A friend and fellow Slavist on Facebook recently expressed despondency over the need to respond to the question: "Why it's important to study Russian now?" This follows on a question from Niklaus some years ago, probably around Putin's invasion of Ukraine or some particularly egregious bit of anti-gay legislation or action in Russia or the assassination of an opponent like Boris Nemtsov or... Niklaus basically asked, what the fuck is up with the Russians, do they have any redeeming features?
Reasonable questions all, and I was reflecting on them while running in the woods yesterday. Aside from the obvious national security imperative, which fell away following the seeming end of the Cold War but which has been thrust back in our faces all too urgently of late, there are lots of reasons.
The thing that came back to me while running is the intensity and purity of the intellectual tradition of the resisting Russian intelligentsia. Just look at Navalny and his team today. They aren't fucking around. Some of them will end up dying for their beliefs but they don't care. They are incredibly smart and industrious and maniacally dedicated to the cause of freedom and better governance. And they are the heirs of a long tradition going back to the 19th century of intellectuals putting themselves in the way of harm for the greater good.

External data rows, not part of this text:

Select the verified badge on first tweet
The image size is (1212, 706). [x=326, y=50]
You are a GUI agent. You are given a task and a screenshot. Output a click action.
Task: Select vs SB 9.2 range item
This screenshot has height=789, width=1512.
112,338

Moreover, there is deep kinship between American and Russian intellectuals. Just read Emerson's 1837 "The American Scholar" and Piotr Chaadaev's 1826-1831 Philosophical Letters next to one another and the parallels are obvious: both America and Russian intellectuals found themselves in a servile position before European thought. Each had to figure out a way to become its own. America went broad with commerce, Russia went deep with the novel and associated forms.
Lastly, we need to care about Russia for the same reason we care about the people of China, India, Africa and everywhere else in the world. If we honestly believe that liberal democracy and capitalism checked by the state offer the best context for aggregate human flourishing, we have to work to make it happen. Our system of higher education exists as it does to facilitate a fine-grained division of labor across a web of complex global value chains striving to help more humans live better lives. Nobody said it would be easy.